The ETAP project aims to monitor patients’ risk of falling and falls in real time and unobtrusively. It then provides feedback or alarms to care facility workers and measures whether this approach can lift some of their burden. The project focuses on detecting early signifiers like step length in older adult life with a single depth sensor. For this, a depth camera is installed, and in the pilot phase, the participants are recorded. The data is manually annotated. The EASE project aims to understand and model human motion and activity within different contexts, sensors, and sensor fusions to support the development of intelligent systems for everyday activities. The project is divided into several subprojects, with the focus of this article on the Models of Human Activity from Depth Video and Motion Capture subproject. This article collaborates with both projects and simultaneously records depth video and motion capture to understand human gait and model information in both domains. Both projects collect specific datasets: a dataset of older adults during their daily lives in care facilities (Hartmann et al., 2024), as well as of participants performing table-setting scenarios in the EASE-TSD dataset (Meier et al., 2018), on which we aim to apply the findings and models of this study.
In this article, we propose our approach utilizing classical and deep learning models to continuously monitor gait using a single depth camera. We specifically focus on skeleton estimation, stride, and step length calculation and compare different methods. This article extends our previous work (Hartmann et al., 2024), adding additional information, models and analysis. This article adds further ablation studies, sequence modeling via LSTMs, deeper analysis and figures. Furthermore, it includes comparisons of multiple step-recognition algorithms.
Methods
To continuously detect gait parameters from an individual, we focused on using a single depth camera placed in a room 2 m above ground. A motion capture suit is used for ground truth purposes in this dataset. In the ETAP project manual annotations must suffice, as we cannot ask the facility inhabitants to wear a motion capture suit. As described in Section 2.4, in this article, we focus on two main parameters: stride length and step length, as further parameters like cadence and variability can be similarly extracted once the pipeline is established.
Gait
The distinction between stride length and step length is based on the human gait cycle. A full gait cycle occurs between two consecutive initial contacts of the same foot. The gait cycle is typically distinguished into multiple consecutive phases, including the stance and swing phases. The stance phase is divided into the initial contact, loading response, midstance, terminal stance, and pre-swing. Conversely, the swing phase is divided into initial, mid-swing, and terminal swing, as shown in Figure 1. For further reading please refer to Whittle (2014) and Ahn and Hogan (2012). The stride length and step length are distinct in that the step length is the distance between the two feet foot (half a gait cycle), and stride length is the distance between the same foot (a complete gait cycle), as shown in Figure 2. All when the foot is in contact with the ground, for example, the mid- and terminal-stance phase.

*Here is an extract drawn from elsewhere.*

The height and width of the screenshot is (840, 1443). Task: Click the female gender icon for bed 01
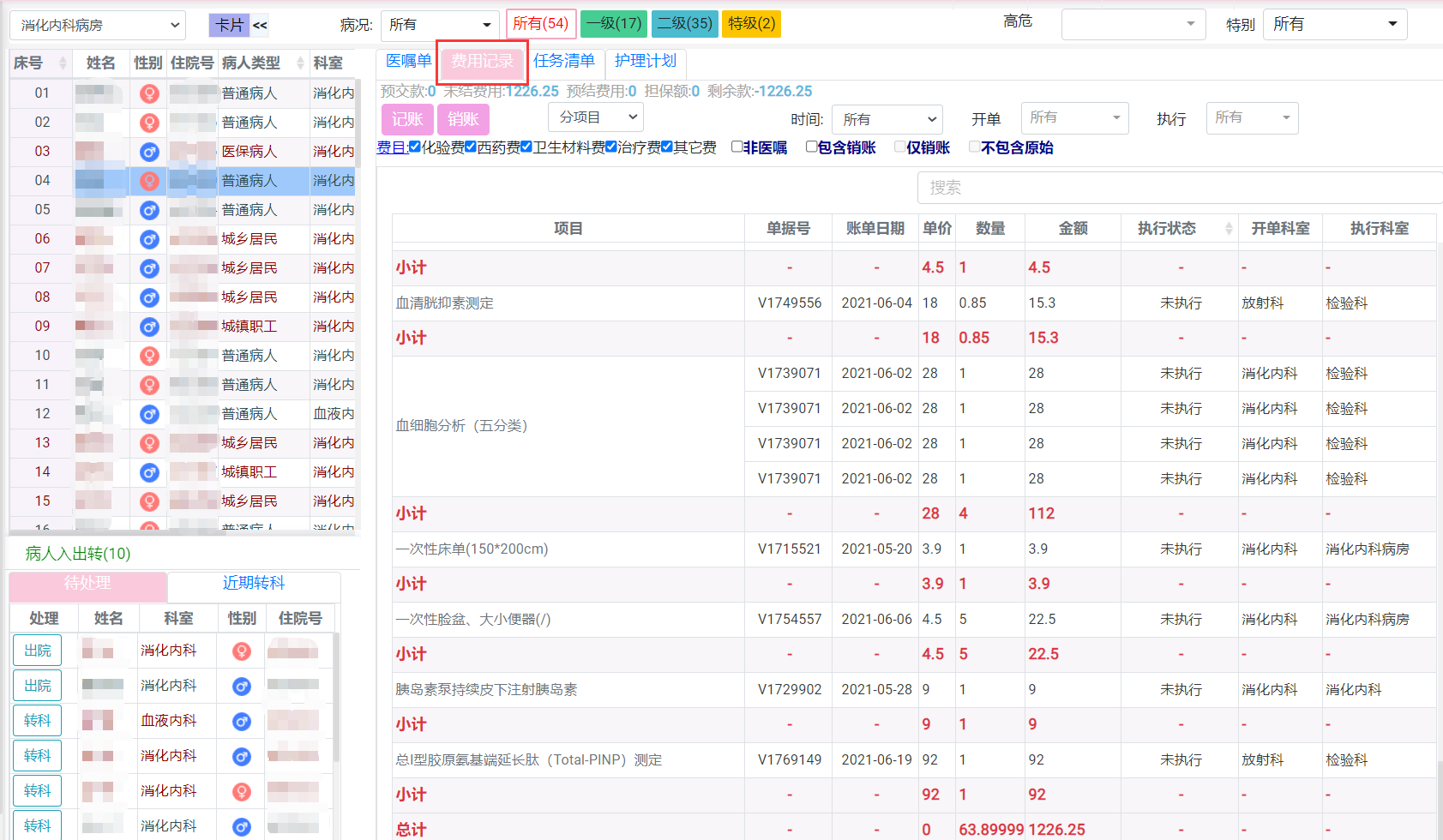(149, 93)
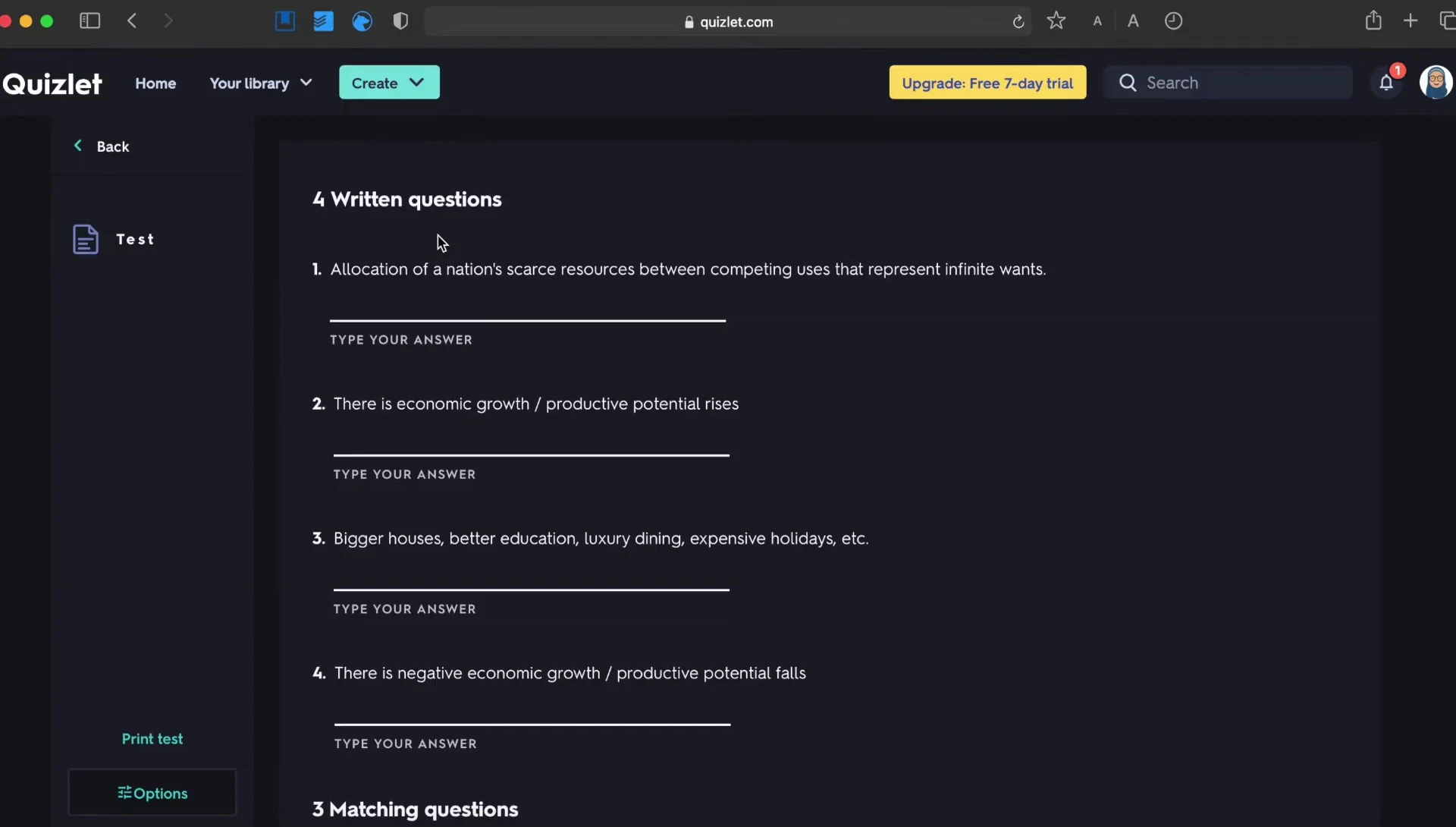
Task: Open the Create dropdown menu
Action: [x=388, y=83]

Gait cycle and knee angle. Left image from Whittle (2014). The left image’s gait cycle is based on the right leg (grey). Right image from Ahn and Hogan (2012).

Stride and step in human gait. Image from Tekscan (2019).
The lower limbs are crucial in automatically detecting the phases in gait. Accordingly, they must be accurately determined if the gait phase and, consecutively, the stride length and step length are to be estimated correctly. Figure 1 shows the lower limb movements during gait.
We recorded our own dataset, as none of the existing datasets fit our needs perfectly. The dataset was recorded at the EASE BASE (Meier et al., 2018) using the Optitrack Motion Capture and Intel RealSense D435 depth sensor. It was recorded from one person walking freely in the room and comprised 89 min of data. It contains 157,825 frames over six sessions of 14:50 min each at 120 GB total. Of the samples, 1.50% of depth frames and 2.95% of the motion capture joints were lost to technical issues. Figure 3 shows a frame of the recorded single-channel 16-bit depth image with

Left: Colorized example image from the depth sensor. Turquoise/green is close at

Skeleton joints of the motion capture data.
The motion capture and depth cameras use active infrared emitters that influence each other’s precision when emitting simultaneously. Therefore, the RealSense depth camera was hardware synced with the Optitrack motion capture via an inversed output sync signal from the Motive software via Optitrack eSync 2 and custom input connector
2
to the RealSense.
3
The different voltages are converted to match. The inversed exposure signal has a raising edge once the motion capture emitters are turned off, which triggers the depth emitters and shutter, as shown in Figure 5. In other words, the sensors are synced to record directly after each other so the emitters do not interfere. The RealSense could technically record with 60 fps at 848

Exposure signals. The rising edge in the Optitrack exposure signal triggers a RealSense frame. Image inspired by github.com/IntelRealSense/librealsense/issues/10926 (last opened: 26-10-23).
Incomplete motion capture and missing depth frames pose challenges in machine learning. Removing incomplete or missing frames from a sequence leads to inconsistent timings, which are relevant to sequence models, specifically if multiple consecutive frames are missing. Alternatively, interpolating incomplete and missing data leads to subpar data quality. Therefore, we decided not to interpolate missing depth frames. Additionally, we evaluate both linearly interpolated and removed incomplete motion capture frames.
As stated above, the main setup objective was for the subject to move freely, which they did. On some occasions, they left the field-of-view of the depth camera but remained within the motion capture recordings. While unintended, this poses a great challenge, as it lets us simulate incomplete coverage, which will always happen in the real world and should be addressed using sequence models, specifically if the participant leaves and enters the field-of-view for only a short period.
The evaluations of all methods and their respective chapters are shown in Figure 6. The two data sources are depth frames and hardware-synced motion capture. The human pose estimation is the first evaluation in Section 3. It compares the estimated joint positions to the recorded motion capture frames. Section 4 then compares the stride length calculated from the pose estimation to the estimated and manually verified stride-length estimation based on the motion capture. Since the participant is to move freely in the laboratory, the ground truth stride lengths cannot be predetermined. They would have to be recorded alongside sensors like gait carpets or (semi-) manually annotated based on the observed depth video. We opted for the latter, which automatically estimates the stride length from the motion capture data and verifies it manually based on the depth video.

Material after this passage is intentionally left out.